Thursday, April 27, 2006

Do This


Do you buy books online, use Google, or download to an Ipod portable MP3 player? These activities will be hurt if Congress passes a radical law that gives giant corporations more control over the Internet.

Internet providers like AT&T and Verizon are lobbying Congress hard to gut Network Neutrality, the Internet's First Amendment. Net Neutrality prevents AT&T from choosing which websites open most easily for you based on which site pays AT&T more. doesn't have to outbid Barnes & Noble for the right to work more properly on your computer.

Politicians don't think we are paying attention to this issue. Many of them take campaign checks from big telecom companies and are on the verge of selling out to people like AT&T's CEO, who openly says, "The internet can't be free."

The free and open Internet is under seige--can you sign this petition letting your member of Congress know you support preserving Network Neutrality? Click here:

A list of all the ways you might be affected by Net Neutrality is located on the bottom of this link:

Seriously. If you don't do this within one minute, I will unleash special code hidden within this HTML that will forever prohibit porn on your computer. Don't make me do that.


At 10:09 AM, Blogger ramo said...

I am terrified by your secret HTML code. Please don't take away my porns!

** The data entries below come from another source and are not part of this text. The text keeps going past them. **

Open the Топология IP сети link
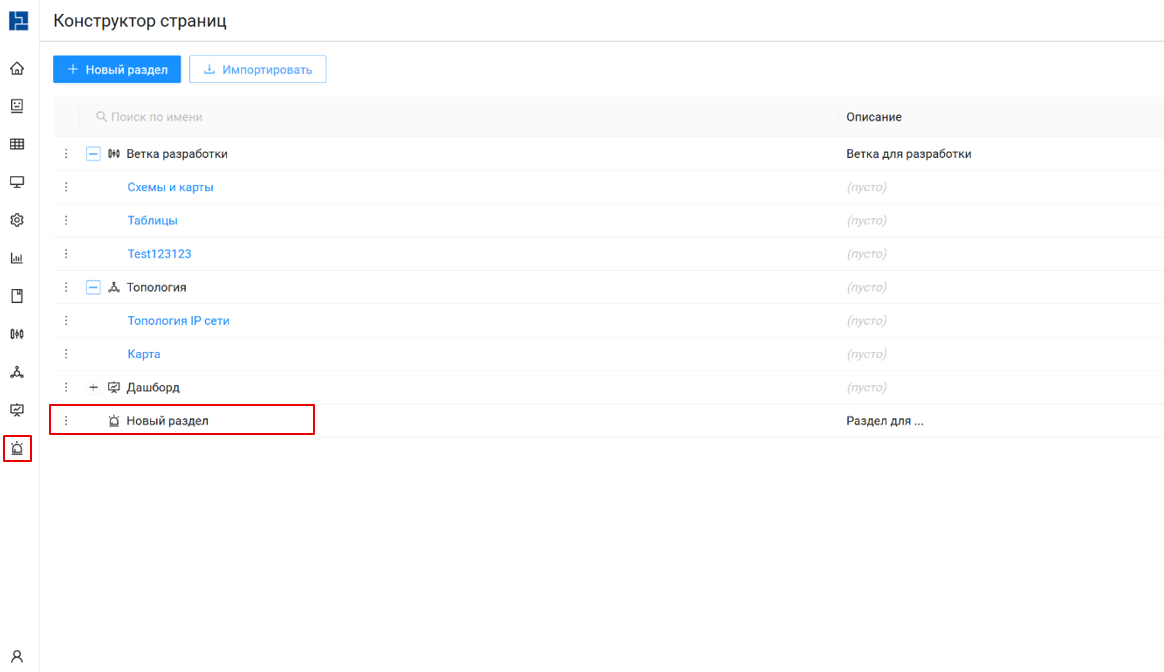This screenshot has height=672, width=1164. (x=179, y=321)
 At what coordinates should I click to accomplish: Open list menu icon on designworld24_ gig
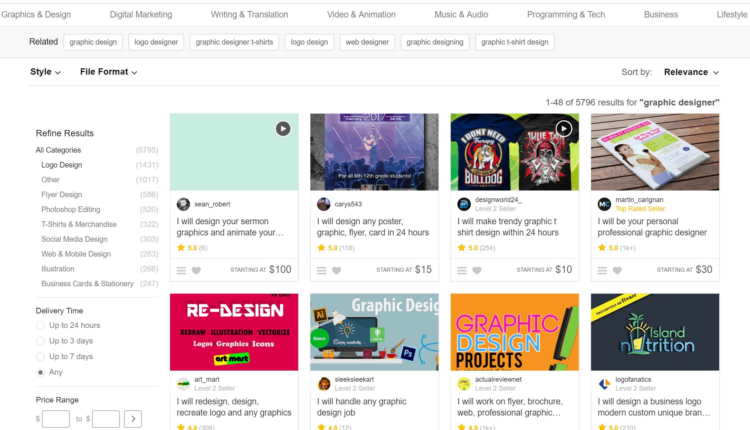pyautogui.click(x=462, y=270)
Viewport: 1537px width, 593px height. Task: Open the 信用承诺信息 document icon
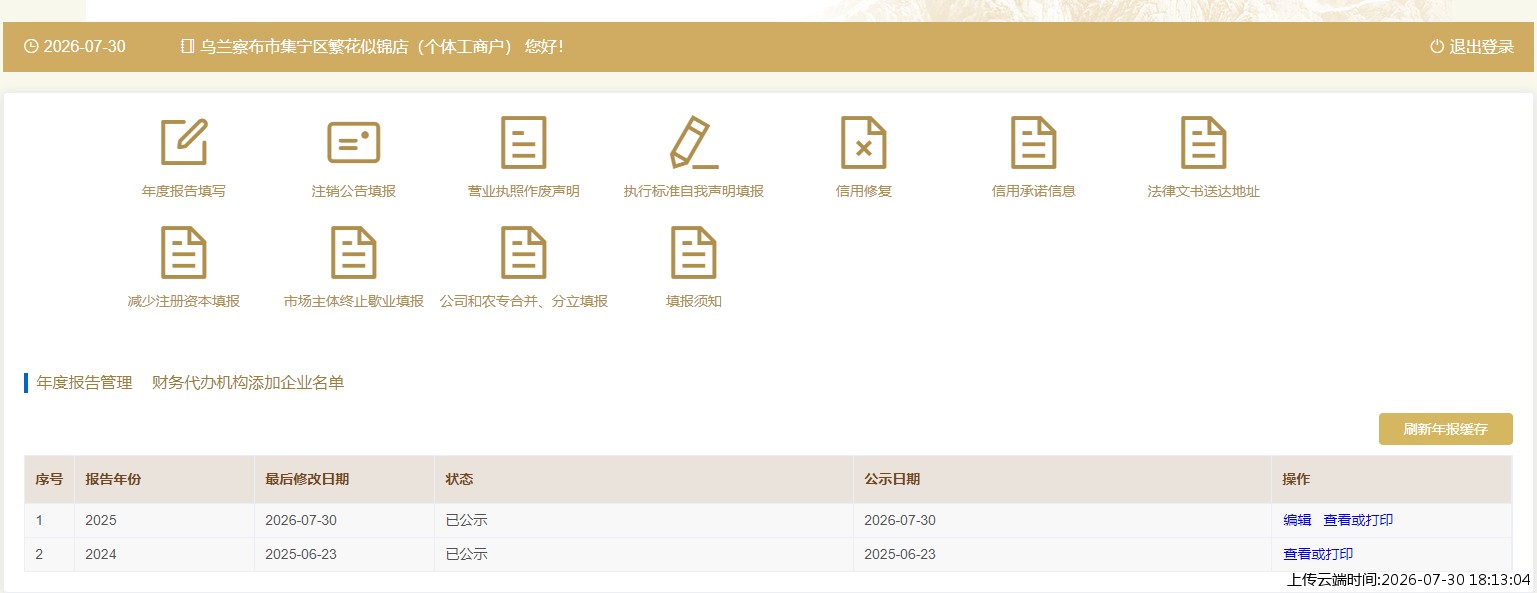pos(1034,142)
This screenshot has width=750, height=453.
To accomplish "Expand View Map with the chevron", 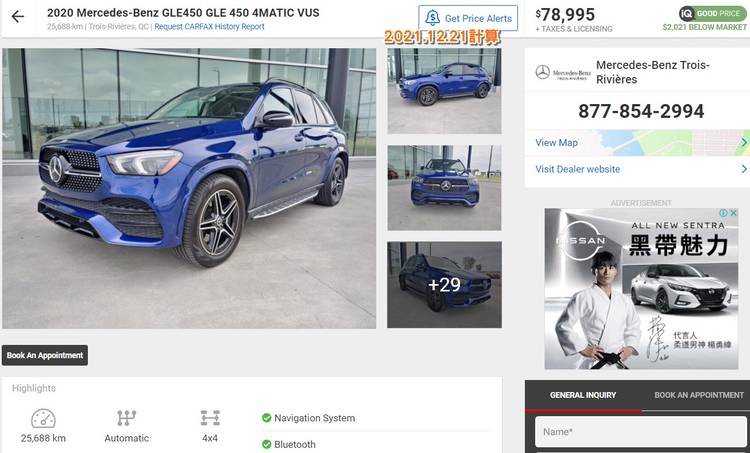I will pos(744,143).
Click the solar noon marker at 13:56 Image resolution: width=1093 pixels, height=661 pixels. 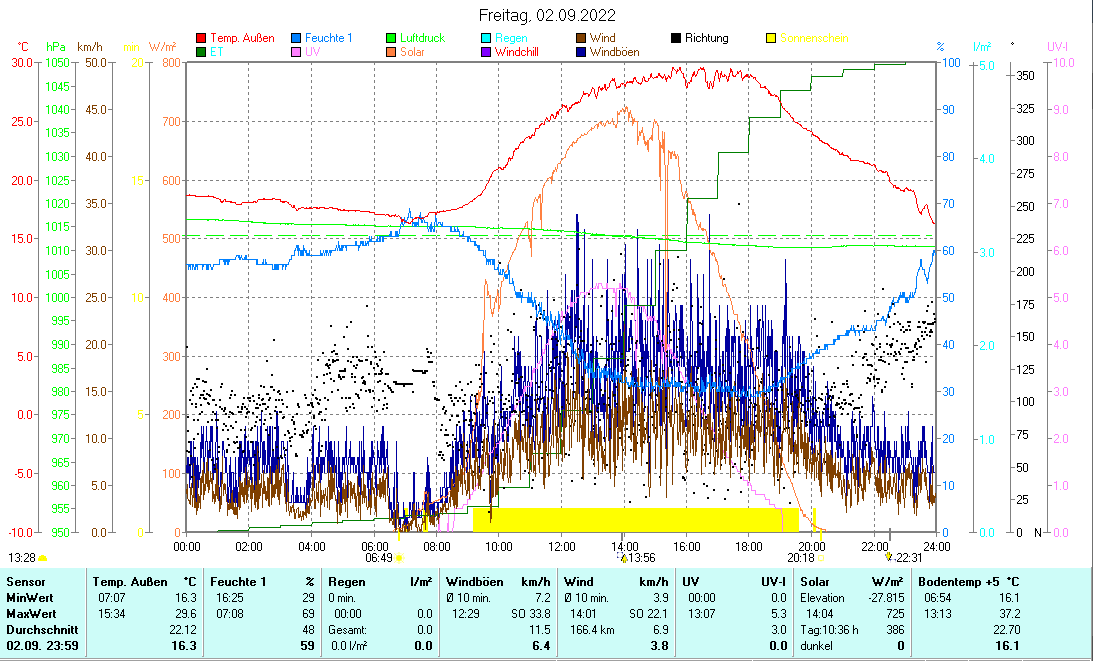623,558
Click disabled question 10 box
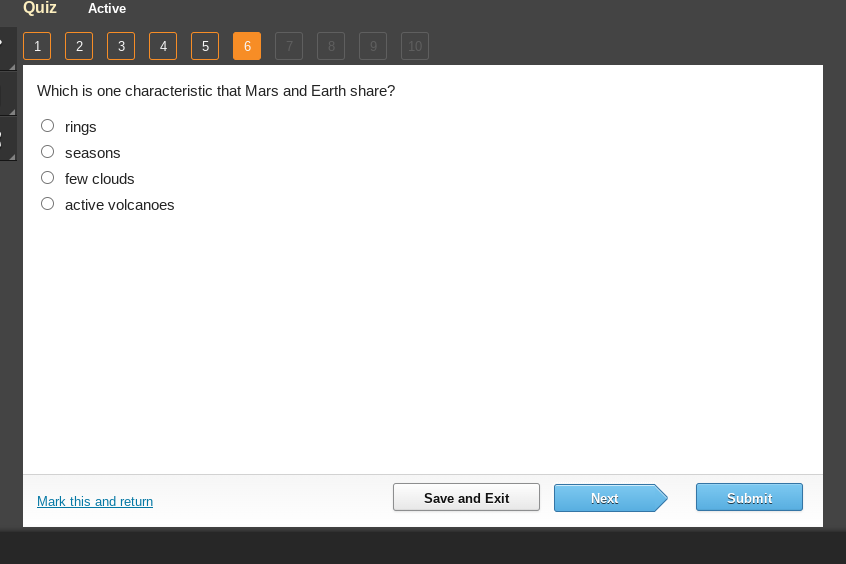The image size is (846, 564). tap(415, 46)
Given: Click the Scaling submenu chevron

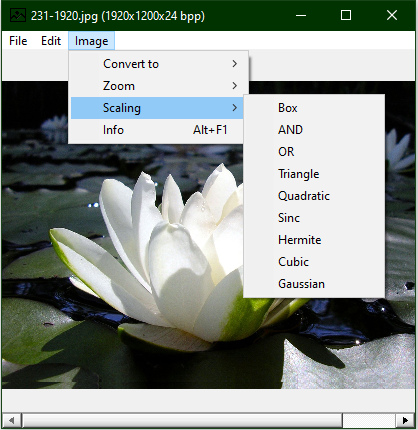Looking at the screenshot, I should (x=235, y=108).
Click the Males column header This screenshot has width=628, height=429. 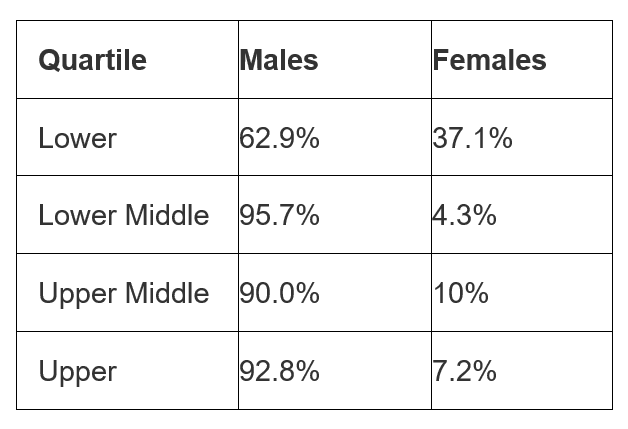(x=279, y=60)
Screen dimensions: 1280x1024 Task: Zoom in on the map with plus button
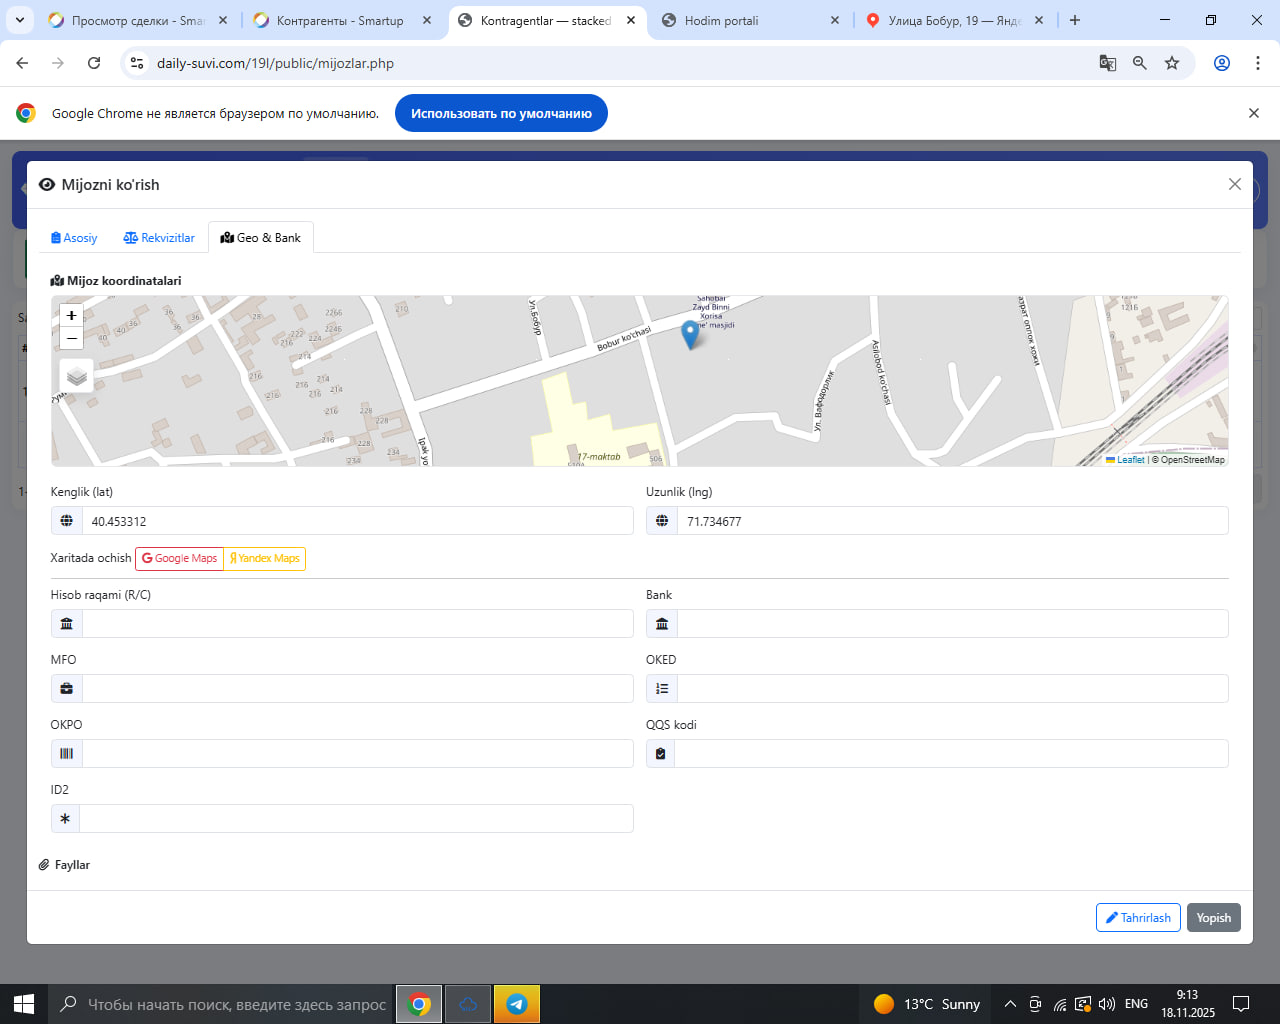click(x=71, y=316)
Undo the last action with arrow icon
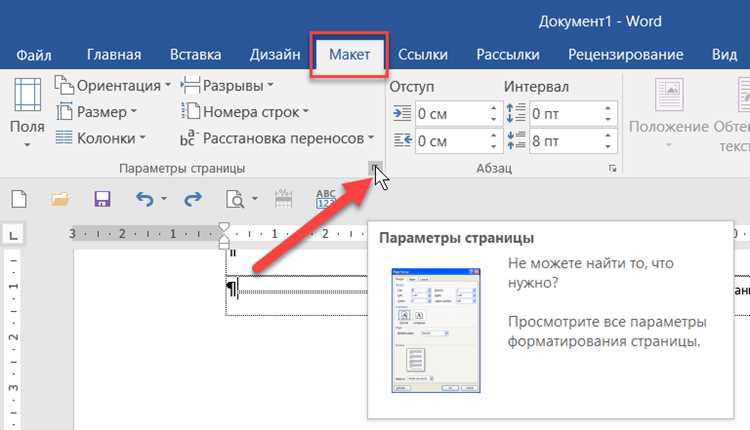The width and height of the screenshot is (750, 430). 144,198
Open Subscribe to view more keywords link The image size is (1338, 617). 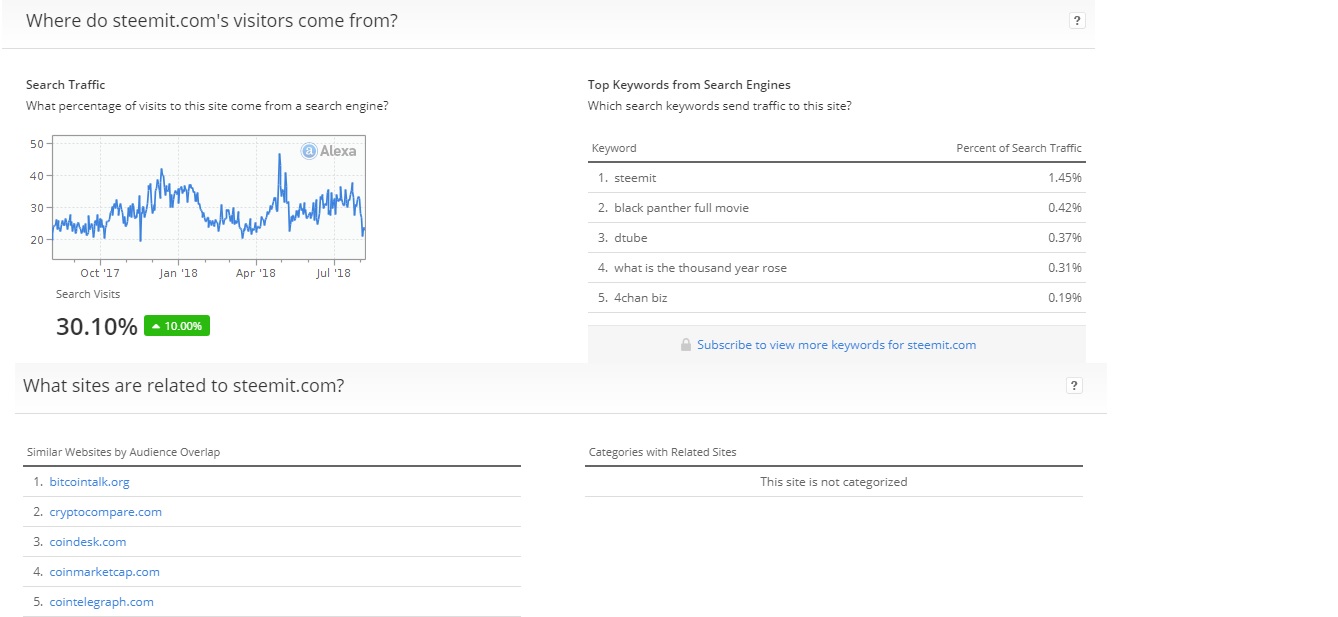pyautogui.click(x=836, y=345)
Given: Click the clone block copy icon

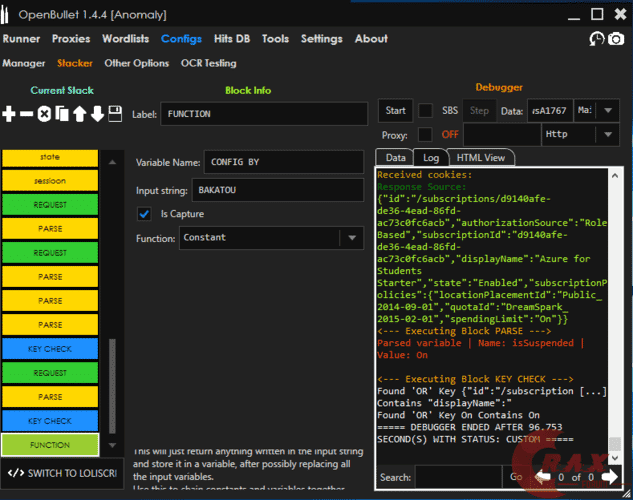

At 10:14 AM, Anonymous Uncut Boy said...

Bear in mind that those same companies (AT&T, Verizon etc) aren't doing too well financially and they are desperately looking for new ways to improve revenues.
They spent billions on building networks and lost billions due to highly competitive, highly saturated market, so they do need additional sources of income. Would consumers benefit if AT&T, Time Warner and AOL go the way of Northwest, Delta and United?

I don't like regulations and restrictions and all for free enterprise, but what internet providers are trying to do is somewhat similar situation to the days when credit cards were introduced and retailers had to choose between paying fees or losing customers. I'm sure back in the days consumers weren't happy about the price increases associated with recovering transaction costs, but we learned to appreciate comfort and convenience of (mostly) cash free environment. Besdides maybe restrictions placed on download speeds will help retail stores get back customers that shopped on internet? For those companies obstacles placed by internet providers will turn into valuable opportunities.